ACTIVITY: Only one portion of the data is to be written out: from the line bearing "服务支持 (799, 93)" through the line bearing "下载中心 (1079, 2390)". Write it exactly as it appears.

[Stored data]
[Start of section]
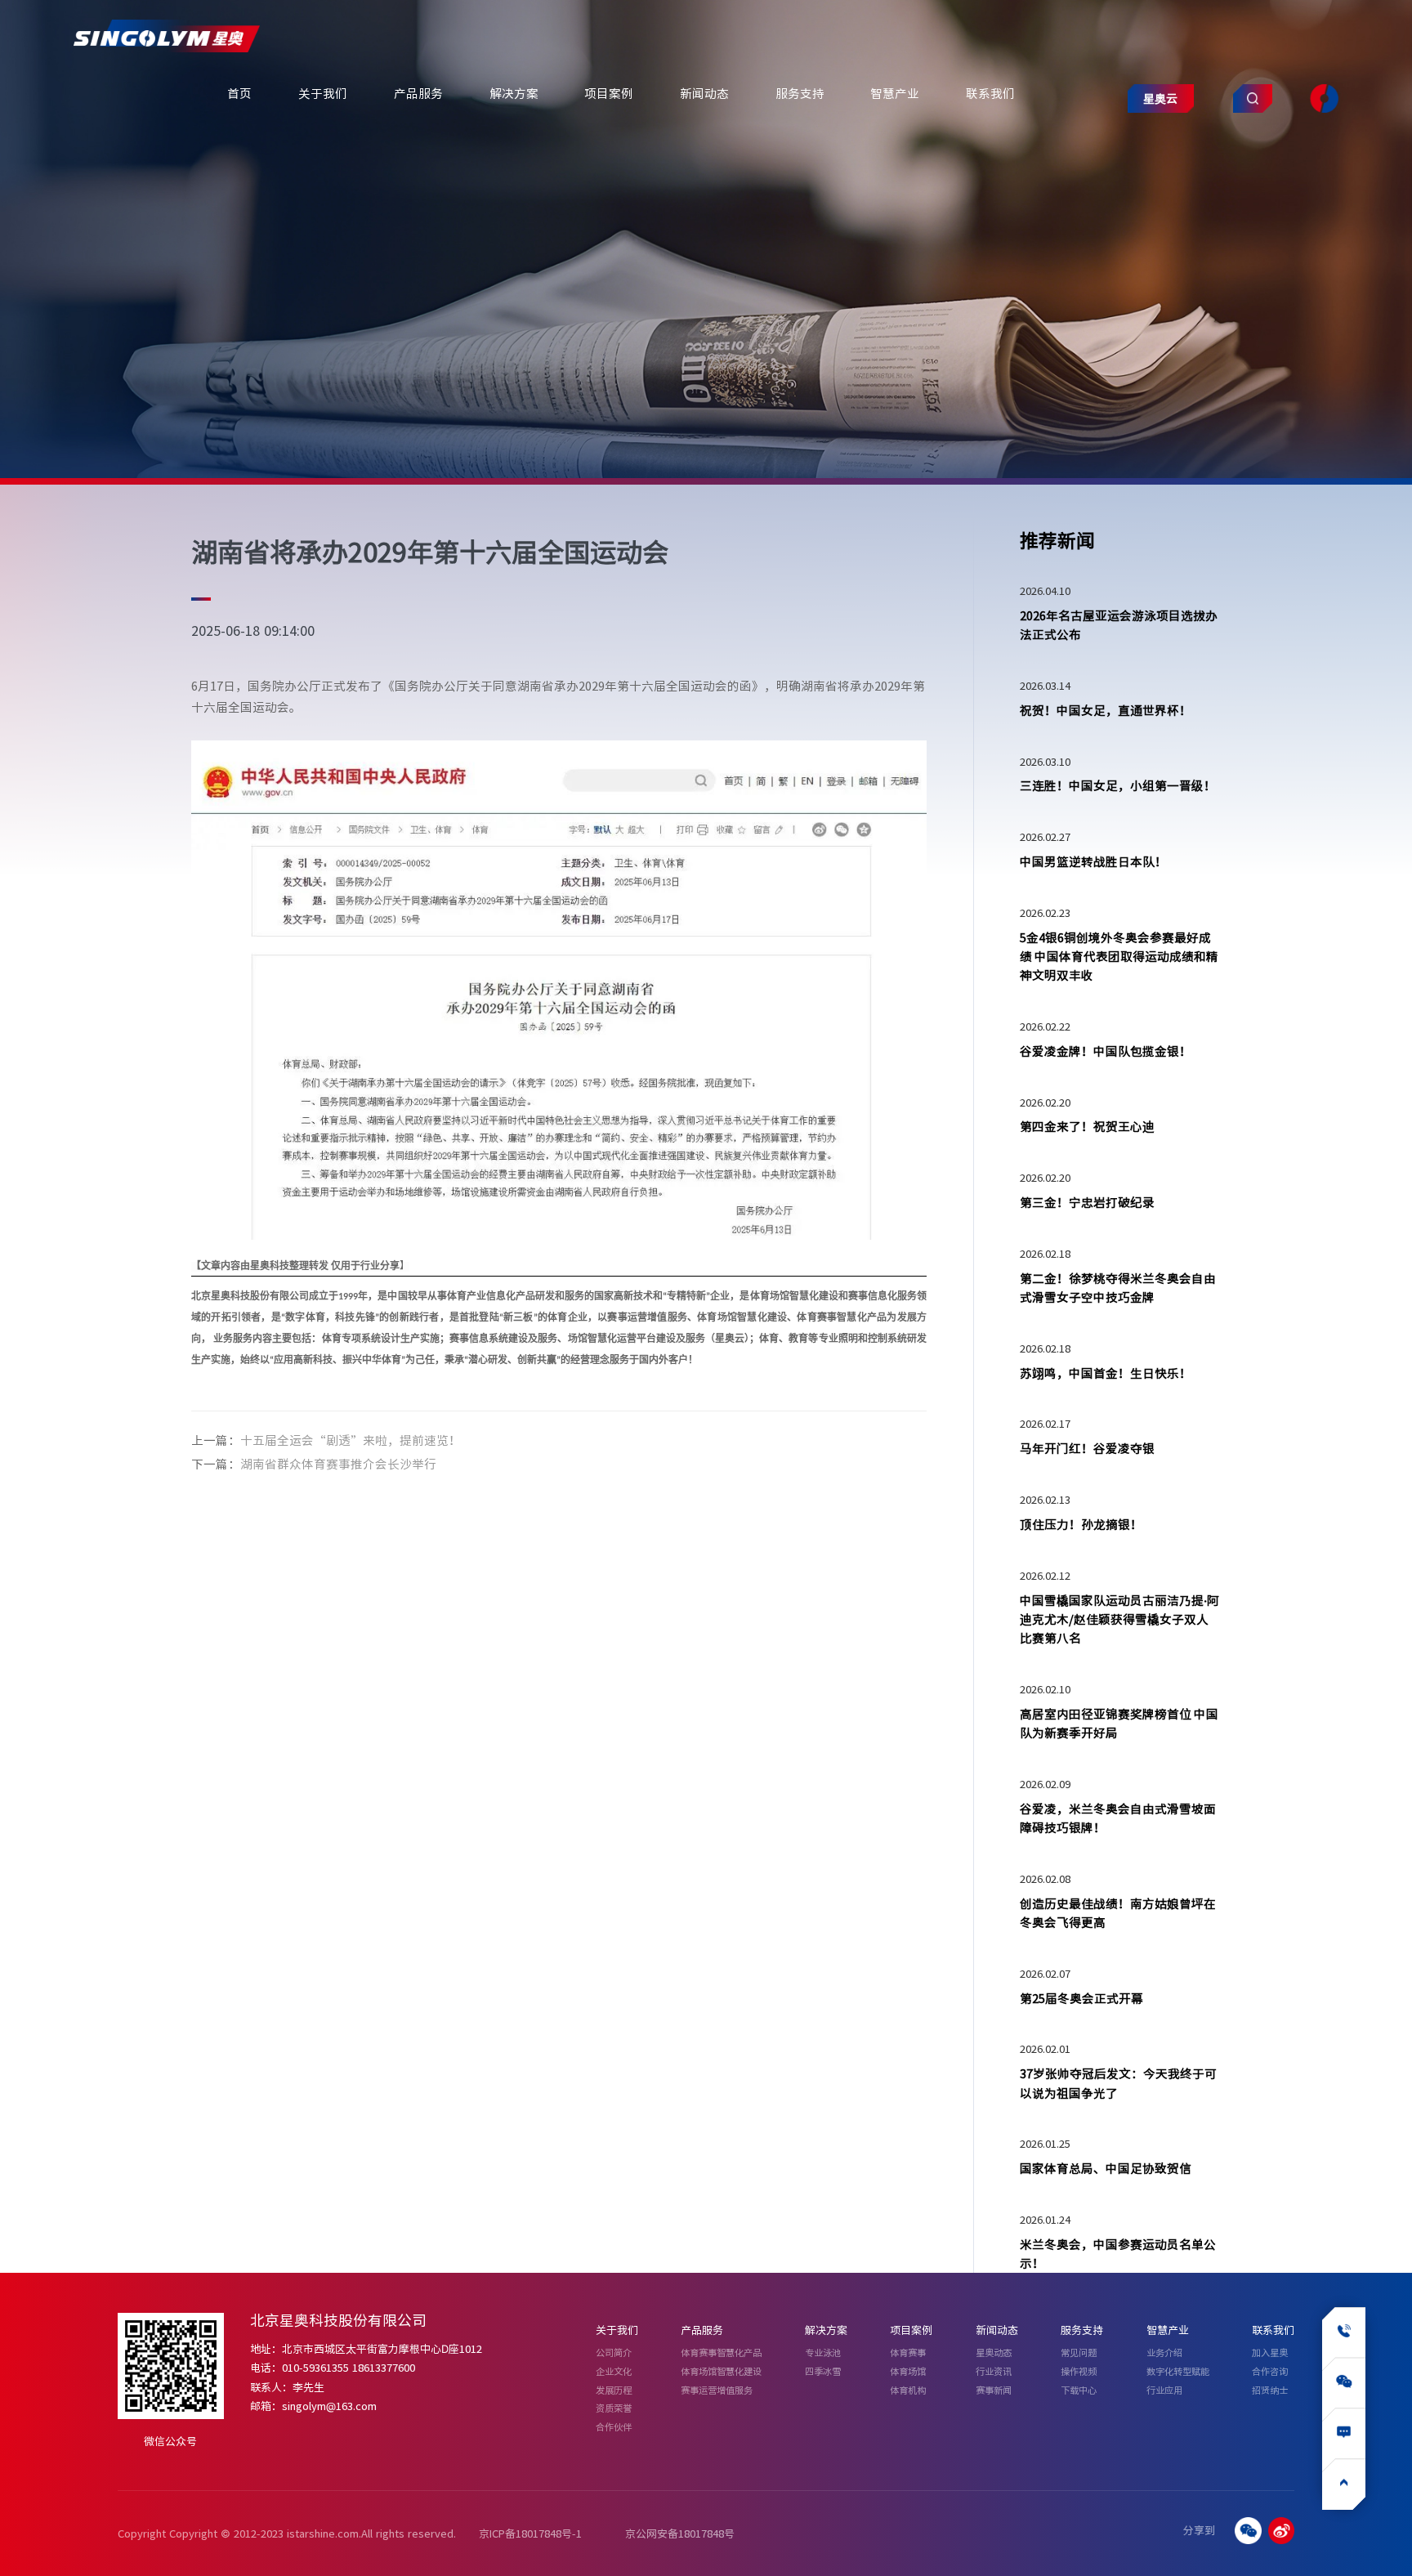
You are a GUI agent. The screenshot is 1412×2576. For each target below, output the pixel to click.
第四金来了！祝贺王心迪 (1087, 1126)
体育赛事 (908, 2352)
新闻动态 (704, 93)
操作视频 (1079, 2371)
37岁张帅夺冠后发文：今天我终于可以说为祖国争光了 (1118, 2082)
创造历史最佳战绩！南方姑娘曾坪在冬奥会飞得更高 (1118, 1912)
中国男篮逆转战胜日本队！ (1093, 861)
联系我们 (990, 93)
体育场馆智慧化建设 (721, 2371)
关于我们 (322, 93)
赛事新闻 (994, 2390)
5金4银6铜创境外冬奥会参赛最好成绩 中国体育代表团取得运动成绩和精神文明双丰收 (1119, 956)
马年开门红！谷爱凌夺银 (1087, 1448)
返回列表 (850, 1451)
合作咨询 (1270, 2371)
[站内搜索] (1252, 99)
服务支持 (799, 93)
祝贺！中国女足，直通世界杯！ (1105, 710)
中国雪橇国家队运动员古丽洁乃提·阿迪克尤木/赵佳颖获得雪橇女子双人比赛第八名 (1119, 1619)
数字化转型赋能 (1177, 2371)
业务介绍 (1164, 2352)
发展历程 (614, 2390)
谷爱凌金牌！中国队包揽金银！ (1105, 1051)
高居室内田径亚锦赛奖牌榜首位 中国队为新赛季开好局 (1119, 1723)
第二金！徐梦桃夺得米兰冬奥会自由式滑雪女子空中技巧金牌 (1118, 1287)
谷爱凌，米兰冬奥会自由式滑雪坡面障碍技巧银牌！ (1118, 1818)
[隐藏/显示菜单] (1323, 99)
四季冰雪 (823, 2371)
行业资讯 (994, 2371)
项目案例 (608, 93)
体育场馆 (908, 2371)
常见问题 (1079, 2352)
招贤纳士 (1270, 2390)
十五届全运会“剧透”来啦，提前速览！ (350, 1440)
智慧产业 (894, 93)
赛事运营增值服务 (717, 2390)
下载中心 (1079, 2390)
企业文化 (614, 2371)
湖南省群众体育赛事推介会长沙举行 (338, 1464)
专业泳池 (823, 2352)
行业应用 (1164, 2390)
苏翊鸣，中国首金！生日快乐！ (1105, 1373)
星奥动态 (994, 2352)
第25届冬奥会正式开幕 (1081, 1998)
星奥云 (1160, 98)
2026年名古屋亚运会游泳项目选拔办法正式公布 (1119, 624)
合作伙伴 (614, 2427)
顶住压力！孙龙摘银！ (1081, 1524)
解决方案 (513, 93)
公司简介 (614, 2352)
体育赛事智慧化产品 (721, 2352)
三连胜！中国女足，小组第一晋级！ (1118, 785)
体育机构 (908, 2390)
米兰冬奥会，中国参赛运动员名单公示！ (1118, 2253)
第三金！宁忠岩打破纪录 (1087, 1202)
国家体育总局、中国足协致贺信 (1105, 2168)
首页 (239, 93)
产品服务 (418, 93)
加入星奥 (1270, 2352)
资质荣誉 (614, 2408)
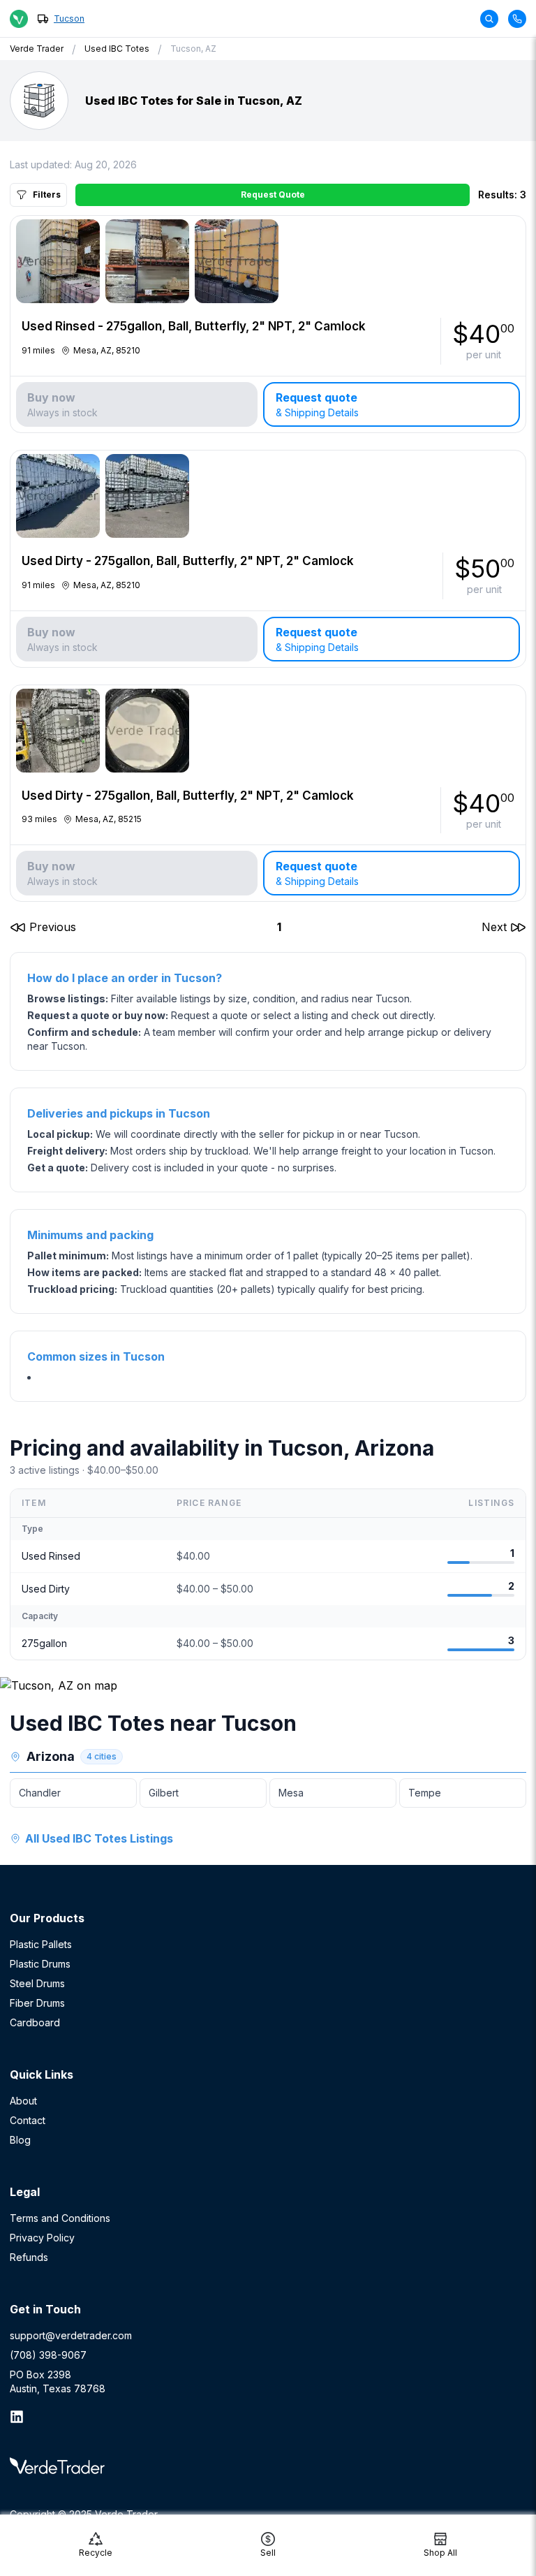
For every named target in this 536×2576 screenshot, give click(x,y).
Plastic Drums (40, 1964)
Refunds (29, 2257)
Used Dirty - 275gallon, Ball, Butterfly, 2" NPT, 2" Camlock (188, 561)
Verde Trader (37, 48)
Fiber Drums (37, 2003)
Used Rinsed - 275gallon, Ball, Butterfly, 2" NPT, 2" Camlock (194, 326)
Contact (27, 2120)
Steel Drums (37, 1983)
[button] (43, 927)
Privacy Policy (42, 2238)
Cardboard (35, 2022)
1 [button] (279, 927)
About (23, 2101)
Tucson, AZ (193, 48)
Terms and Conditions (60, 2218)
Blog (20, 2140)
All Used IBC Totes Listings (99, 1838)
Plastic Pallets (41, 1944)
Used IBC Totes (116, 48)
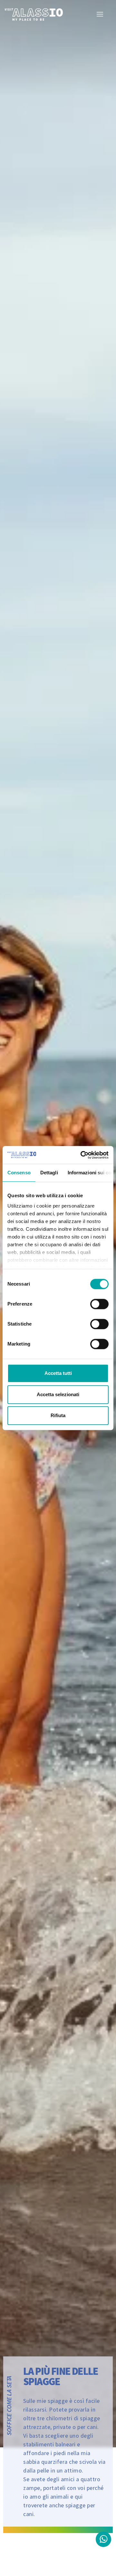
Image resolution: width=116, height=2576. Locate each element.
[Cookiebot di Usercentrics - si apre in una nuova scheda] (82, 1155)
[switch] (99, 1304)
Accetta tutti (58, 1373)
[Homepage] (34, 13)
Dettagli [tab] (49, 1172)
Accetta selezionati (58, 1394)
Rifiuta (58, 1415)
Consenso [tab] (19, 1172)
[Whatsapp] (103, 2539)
[End of section]
ANSWER TO THIS TASK:
服务支持 (799, 93)
祝贺！中国女足，直通世界杯！ (1105, 710)
中国雪橇国家队运动员古丽洁乃提·阿迪克尤木/赵佳颖获得雪橇女子双人比赛第八名 (1119, 1619)
数字化转型赋能 (1177, 2371)
业务介绍 (1164, 2352)
发展历程 (614, 2390)
谷爱凌金牌！中国队包揽金银！ (1105, 1051)
高居室内田径亚锦赛奖牌榜首位 中国队为新赛季开好局 (1119, 1723)
第二金！徐梦桃夺得米兰冬奥会自由式滑雪女子空中技巧金牌 (1118, 1287)
谷爱凌，米兰冬奥会自由式滑雪坡面障碍技巧银牌！ (1118, 1818)
[隐藏/显示菜单] (1323, 99)
四季冰雪 (823, 2371)
行业资讯 (994, 2371)
项目案例 (608, 93)
体育场馆 (908, 2371)
常见问题 (1079, 2352)
招贤纳士 (1270, 2390)
十五届全运会“剧透”来啦，提前速览！ (350, 1440)
智慧产业 (894, 93)
赛事运营增值服务 (717, 2390)
下载中心 (1079, 2390)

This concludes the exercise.